02
Oct
By Barry Herman
On September 30, 2009, ALJ E. James Gildea issued the public version of Order No. 29 in Certain Cold Cathode Fluorescent Lamp (“CCFL”) Inverter Circuits and Products Containing the Same (Inv. No. 337-TA-666).  In the Order, ALJ Gildea denied: (1) respondents Asustek Computer, Inc.’s, Asus Computer International’s, and Monolithic Power Systems, Inc.’s (collectively, “Respondents”) motion to strike the rebuttal expert report of complainants O2 Micro International Ltd.’s and O2 Micro Inc.’s  (collectively, “O2 Micro”) expert witness and prevent him from testifying at the evidentiary hearing about the contents of his report; (2) O2 Micro’s motion to strike the expert report of Respondents’ expert witness and prevent him from testifying at the evidentiary hearing about the contents of his report; and (3) O2 Micro’s motion for summary determination as to the invention date of one of the asserted patents in the investigation and to strike any portions of any expert reports that challenge that invention date.

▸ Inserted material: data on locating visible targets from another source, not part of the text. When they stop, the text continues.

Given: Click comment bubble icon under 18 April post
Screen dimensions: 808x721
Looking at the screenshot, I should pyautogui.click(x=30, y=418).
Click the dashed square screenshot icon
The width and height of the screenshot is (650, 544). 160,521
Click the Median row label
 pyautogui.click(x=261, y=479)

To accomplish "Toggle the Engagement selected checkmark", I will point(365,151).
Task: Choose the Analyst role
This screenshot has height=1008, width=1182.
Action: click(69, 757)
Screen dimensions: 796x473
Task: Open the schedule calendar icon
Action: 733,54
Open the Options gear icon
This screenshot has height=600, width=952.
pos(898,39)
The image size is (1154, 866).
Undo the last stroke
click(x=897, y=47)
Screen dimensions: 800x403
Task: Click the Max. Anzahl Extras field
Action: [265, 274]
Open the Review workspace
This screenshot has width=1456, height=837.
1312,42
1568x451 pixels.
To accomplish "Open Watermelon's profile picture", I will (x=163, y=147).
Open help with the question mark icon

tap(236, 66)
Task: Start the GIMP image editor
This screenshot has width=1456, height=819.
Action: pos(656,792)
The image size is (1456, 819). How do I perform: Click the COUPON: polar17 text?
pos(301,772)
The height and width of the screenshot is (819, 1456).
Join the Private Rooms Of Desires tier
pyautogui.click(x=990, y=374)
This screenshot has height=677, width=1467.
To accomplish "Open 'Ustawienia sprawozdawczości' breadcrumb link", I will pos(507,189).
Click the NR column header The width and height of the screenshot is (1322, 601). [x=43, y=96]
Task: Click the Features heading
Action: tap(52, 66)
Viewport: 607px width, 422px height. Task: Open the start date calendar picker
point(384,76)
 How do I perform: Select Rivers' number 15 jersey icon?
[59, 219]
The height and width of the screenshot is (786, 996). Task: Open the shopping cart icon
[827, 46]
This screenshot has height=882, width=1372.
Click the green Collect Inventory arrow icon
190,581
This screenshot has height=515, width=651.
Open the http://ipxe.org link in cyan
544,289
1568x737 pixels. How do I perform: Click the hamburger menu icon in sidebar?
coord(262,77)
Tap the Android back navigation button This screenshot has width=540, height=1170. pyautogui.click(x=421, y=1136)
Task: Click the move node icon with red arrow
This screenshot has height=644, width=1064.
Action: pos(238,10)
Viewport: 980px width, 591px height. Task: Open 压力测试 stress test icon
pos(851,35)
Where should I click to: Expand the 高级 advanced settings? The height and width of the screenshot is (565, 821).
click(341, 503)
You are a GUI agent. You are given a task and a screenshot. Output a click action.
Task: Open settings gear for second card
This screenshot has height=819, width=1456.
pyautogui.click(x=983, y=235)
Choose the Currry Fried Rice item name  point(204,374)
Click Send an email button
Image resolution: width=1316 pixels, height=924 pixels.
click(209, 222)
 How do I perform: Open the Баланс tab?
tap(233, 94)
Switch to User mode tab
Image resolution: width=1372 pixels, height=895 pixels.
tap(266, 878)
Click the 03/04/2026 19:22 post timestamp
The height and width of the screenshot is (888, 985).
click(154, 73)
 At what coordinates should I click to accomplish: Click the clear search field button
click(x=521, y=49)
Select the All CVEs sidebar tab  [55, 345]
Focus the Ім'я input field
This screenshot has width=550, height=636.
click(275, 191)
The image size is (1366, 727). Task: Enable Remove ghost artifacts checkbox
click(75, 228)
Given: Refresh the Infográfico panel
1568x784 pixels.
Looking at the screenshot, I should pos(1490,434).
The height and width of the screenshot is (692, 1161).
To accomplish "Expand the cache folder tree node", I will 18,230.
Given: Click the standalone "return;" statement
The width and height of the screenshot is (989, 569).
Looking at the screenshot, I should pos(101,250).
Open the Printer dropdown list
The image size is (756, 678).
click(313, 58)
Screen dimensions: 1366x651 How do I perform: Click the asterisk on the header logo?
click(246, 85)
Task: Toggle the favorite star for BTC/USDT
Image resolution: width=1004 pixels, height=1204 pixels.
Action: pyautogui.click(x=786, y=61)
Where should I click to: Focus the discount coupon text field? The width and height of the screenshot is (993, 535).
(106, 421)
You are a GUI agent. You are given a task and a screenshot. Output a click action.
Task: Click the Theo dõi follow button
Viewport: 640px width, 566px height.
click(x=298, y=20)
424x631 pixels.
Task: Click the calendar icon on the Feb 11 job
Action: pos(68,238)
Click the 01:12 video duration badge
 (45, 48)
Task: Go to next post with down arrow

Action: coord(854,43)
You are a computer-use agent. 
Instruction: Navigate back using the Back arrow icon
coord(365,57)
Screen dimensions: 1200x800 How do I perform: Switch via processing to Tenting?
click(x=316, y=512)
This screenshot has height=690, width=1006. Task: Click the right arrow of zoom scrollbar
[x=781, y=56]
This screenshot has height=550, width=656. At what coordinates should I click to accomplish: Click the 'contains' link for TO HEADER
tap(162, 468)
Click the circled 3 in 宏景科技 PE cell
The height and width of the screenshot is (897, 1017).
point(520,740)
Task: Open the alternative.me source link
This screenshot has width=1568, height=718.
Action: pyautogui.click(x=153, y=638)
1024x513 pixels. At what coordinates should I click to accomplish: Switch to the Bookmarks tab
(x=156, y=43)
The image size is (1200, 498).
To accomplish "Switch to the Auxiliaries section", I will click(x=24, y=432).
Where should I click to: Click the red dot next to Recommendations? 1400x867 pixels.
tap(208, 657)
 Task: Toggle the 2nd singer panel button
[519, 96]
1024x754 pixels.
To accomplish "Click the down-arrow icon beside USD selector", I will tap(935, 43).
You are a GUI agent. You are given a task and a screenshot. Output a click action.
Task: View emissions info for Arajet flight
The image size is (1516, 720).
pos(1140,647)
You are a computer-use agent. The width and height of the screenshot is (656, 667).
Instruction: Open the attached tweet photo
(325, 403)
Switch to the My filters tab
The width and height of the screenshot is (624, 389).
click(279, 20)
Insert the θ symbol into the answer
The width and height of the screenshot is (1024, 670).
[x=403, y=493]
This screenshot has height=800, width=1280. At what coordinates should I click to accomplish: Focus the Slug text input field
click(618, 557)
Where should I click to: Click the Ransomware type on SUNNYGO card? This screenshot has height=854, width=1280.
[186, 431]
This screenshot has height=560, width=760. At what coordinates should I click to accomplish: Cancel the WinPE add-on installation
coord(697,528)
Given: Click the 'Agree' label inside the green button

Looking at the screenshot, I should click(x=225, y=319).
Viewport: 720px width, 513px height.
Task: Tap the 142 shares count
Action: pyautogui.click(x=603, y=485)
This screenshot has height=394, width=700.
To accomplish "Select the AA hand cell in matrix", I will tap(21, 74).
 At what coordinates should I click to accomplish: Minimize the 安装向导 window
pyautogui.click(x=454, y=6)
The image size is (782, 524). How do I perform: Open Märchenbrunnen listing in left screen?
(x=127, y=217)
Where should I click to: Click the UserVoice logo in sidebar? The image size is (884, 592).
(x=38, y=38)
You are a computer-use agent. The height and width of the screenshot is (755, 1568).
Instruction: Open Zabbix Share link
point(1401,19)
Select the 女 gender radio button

As to the first motion, Respondents argued that O2 Micro’s expert report should be stricken because O2 Micro had failed to disclose its expert at the time set forth in the Ground Rules.  O2 Micro responded that its expert report was a timely opposition to an expert report submitted by Respondents’ expert.  According to O2 Micro, Respondents’ expert report contained unanticipated arguments and therefore O2 Micro could not have disclosed its rebuttal expert at the time set forth in the Ground Rules.  O2 Micro argued that it promptly disclosed its expert as soon as it was aware that his testimony would be needed to refute the unanticipated arguments in Respondents’ expert report.  The Commission Investigative Staff (“the Staff”) agreed with O2 Micro that Respondents’ expert report covered “unexpectedly raised” topics that merited a rebuttal expert report, and therefore opposed Respondents’ motion.

As to the second motion, O2 Micro argued that Respondents’ expert report should be stricken because it is not relevant, lacks scientific analysis, and addresses matters previously litigated and resolved in other litigation.  Respondents responded that their expert has technical and specialized knowledge relevant to the date of conception for one of the asserted patents.  Further, Respondents argued that the other litigation raised by O2 Micro involved a different patent and therefore the subject matter in the expert report had not in fact been previously litigated and resolved.  The Staff opposed O2’s motion.

As to the third motion, O2 Micro argued that it was entitled to summary determination as to the invention date of one its asserted patents because the issue had already been litigated and resolved in other litigation, and that any portions of expert reports challenging its alleged invention date should be stricken.  Respondents responded that O2 Micro had misread the jury verdict from the other litigation, and, further, that the other litigation involved a different, albeit related, patent, with substantially different claim limitations.  Accordingly, collateral estoppel should not apply to the jury verdict in the other litigation.  The Staff also opposed O2’s motion.

ALJ Gildea denied all three motions, finding that Respondents’ expert report should not be stricken as unreliable, that O2 Micro’s rebuttal expert report should be allowed, and that summary determination was not appropriate because collateral estoppel did not apply to the jury verdict in the other litigation, as it involved a different patent.